India: New English lifestyle magazine for Muslims

The new title, Muallim, which is being touted as the first English language lifestyle magazine for Muslims in the country, will hit the newsstands in May.

The Mumbai-based media house, Maxim Media, will launch an English monthly lifestyle magazine, titled Muallim, in May. Muallim, which means tutor, is being promoted as the first English language monthly lifestyle magazine for Muslims.

Muallim is Maxim Media’s maiden venture. The group also plans to launch a daily newspaper, along with a 24-hour news channel for Indian Muslims.

The magazine is being introduced to help its readers clear misconceptions about the religion. As of now, it will be available in Mumbai and its suburbs in Muslim majority areas. The group will launch the magazine with an initial print run of only 3,000 copies; it has a cover price of Rs 50.

The target readers of Muallim include businessmen, corporate professionals, housewives and college students, those in the age group of 15-50 years, of the Muslim community and well versed in the English language. The content mix of the magazine will have a mix of spirituality and contemporary affairs, as well as profiles of Muslim achievers in business or corporate careers.
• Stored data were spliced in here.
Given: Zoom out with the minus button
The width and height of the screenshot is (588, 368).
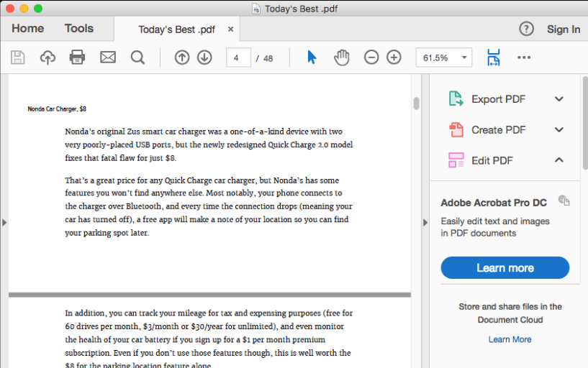Looking at the screenshot, I should (371, 58).
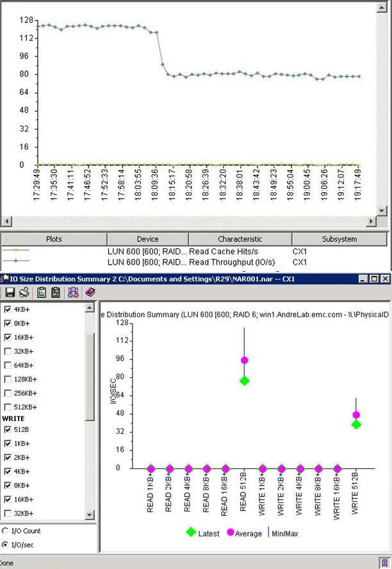Uncheck the WRITE 512B checkbox
This screenshot has width=392, height=569.
tap(7, 430)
Talking about the reason behind the launch, Z F Nomani, director, marketing, Maxim Media, says, “There are several magazines in Urdu, but not a single English magazine which imparts Islamic knowledge and focuses on contemporary positive affairs. Hence, we have taken this initiative to launch India’s first Muslim lifestyle magazine in English. Another reason is that there are many literatures available in Urdu language, but not many in English. Muslims who are comfortable in English will find ‘Muallim’ convenient to grasp the message of Islam and recent positive developments of the community.”

Interestingly, the magazine has a very specific advertiser profile. It will carry advertisements of only those companies which have Shariah compliant businesses. The magazine will not carry ads of companies from the banking sector, entertainment industry, and alcohol and tobacco products, among others.

Instead, as of now, the magazine will depend on local ads of brands owned and managed by Muslims. Going forward, once the first issue is out, it will approach certain corporate sectors for branding. “Gradually, Muallim will become a platform for advertisers to tap Muslims, which approximately accounts for 15 per cent of Indian consumers,” shares Nomani.

In an official communiqué, Maulana Ubaidur Rahaman Qasmi, editor-in-chief, Muallim, who is also a member of Islamic Investment and Finance Board of India and Alim from Darul Uloom Deoband, says, “Articles in Muallim will be based on Islamic theology and Muslim contemporary affairs.”

Appreciating the concept, Hazrat Rabey Hasan Nadawi, president, All Indian Muslim Personal Law Board, says, “The time is apt as there is a dearth of such literature which focuses on Islamic upbringing and on contemporary issues.”

The inaugural edition of the magazine will have 48 pages of content, which will be further increased based on the requirement.